We have done this and it works. We have also checked with Map<String, String> env = System.getenv(); that the environment variables can be made into java variables as such:

String password = env.get("OPENSHIFT_MYSQL_DB_PASSWORD");   
String userName = env.get("OPENSHIFT_MYSQL_DB_USERNAME");   
String sqlURL = env.get("OPENSHIFT_MYSQL_DB_HOST"); 
String sqlPort = env.get("OPENSHIFT_MYSQL_DB_PORT");

Now the only thing left is we need to use these java variables in our application.properties and that is what we are having trouble with.

In which folder, and how, do we need to assign the password, userName, sqlURL, and sqlPort variables for application.properties to be able to see them and how do we include them in application.properties?
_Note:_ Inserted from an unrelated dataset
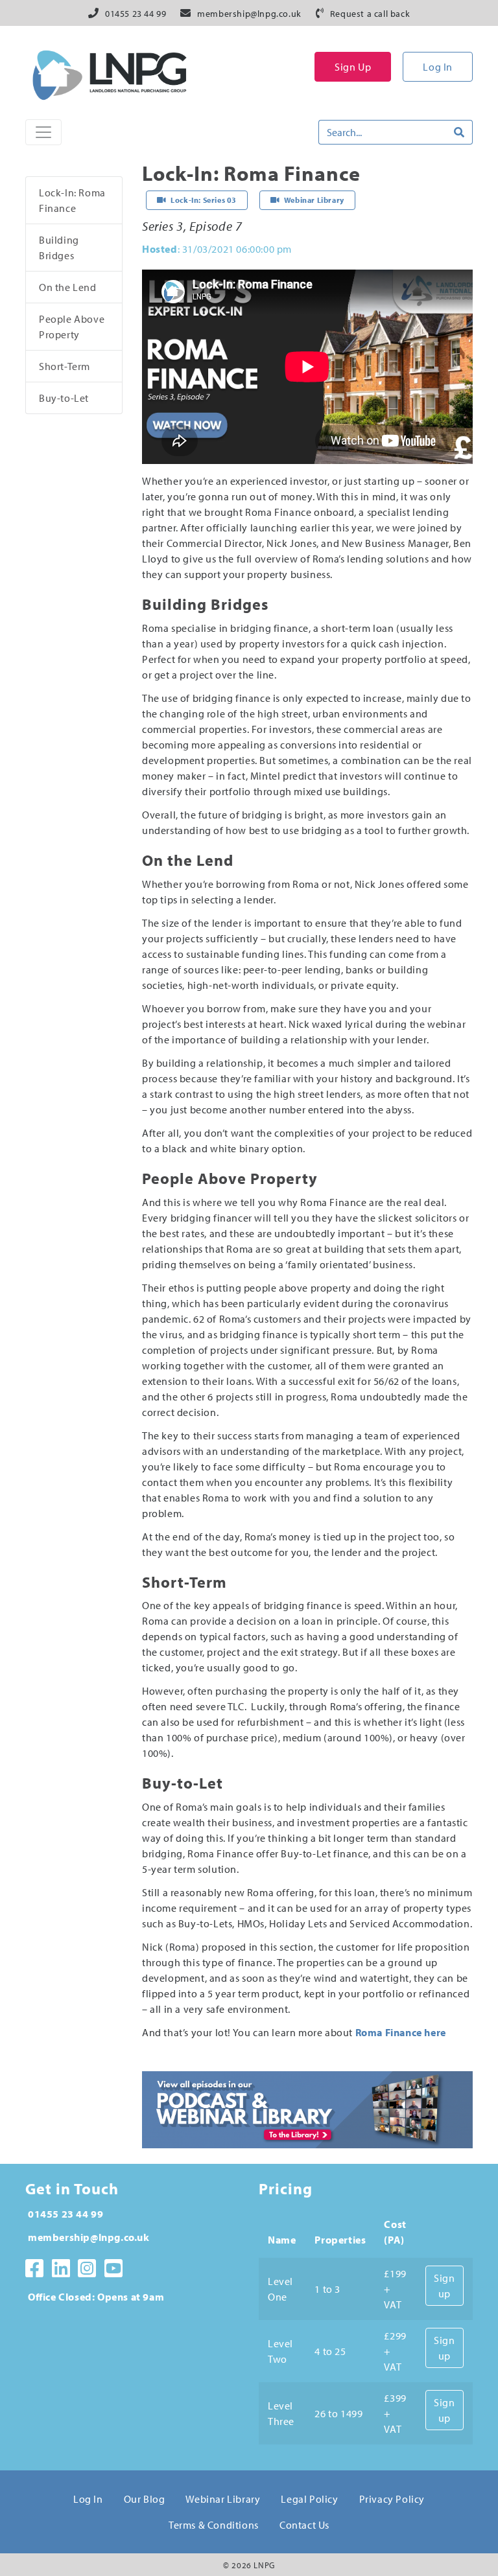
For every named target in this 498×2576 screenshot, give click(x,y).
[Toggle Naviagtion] (43, 132)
We have tried many things one of them being:

spring.datasource.url = ${sqlURL}:${sqlPort}/"nameofDB"
spring.datasource.username = ${userName}
spring.datasource.password = ${password}

No luck so far. We are probably not putting these env variables in the right class/folder or are using them incorrectly in application.properties.

Your help is highly appreciated!!

Thanks!

Answer

Ken Bekov picture Ken Bekov · Feb 21, 2016

You don't need to use java variables. To include system env variables add the following to your application.properties file:

spring.datasource.url = ${OPENSHIFT_MYSQL_DB_HOST}:${OPENSHIFT_MYSQL_DB_PORT}/"nameofDB"
spring.datasource.username = ${OPENSHIFT_MYSQL_DB_USERNAME}
spring.datasource.password = ${OPENSHIFT_MYSQL_DB_PASSWORD}

But the way suggested by @Stefan Isele is more preferable, because in this case you have to declare just one env variable: spring.profiles.active. Spring will read the appropriate property file automatically by application-{profile-name}.properties template.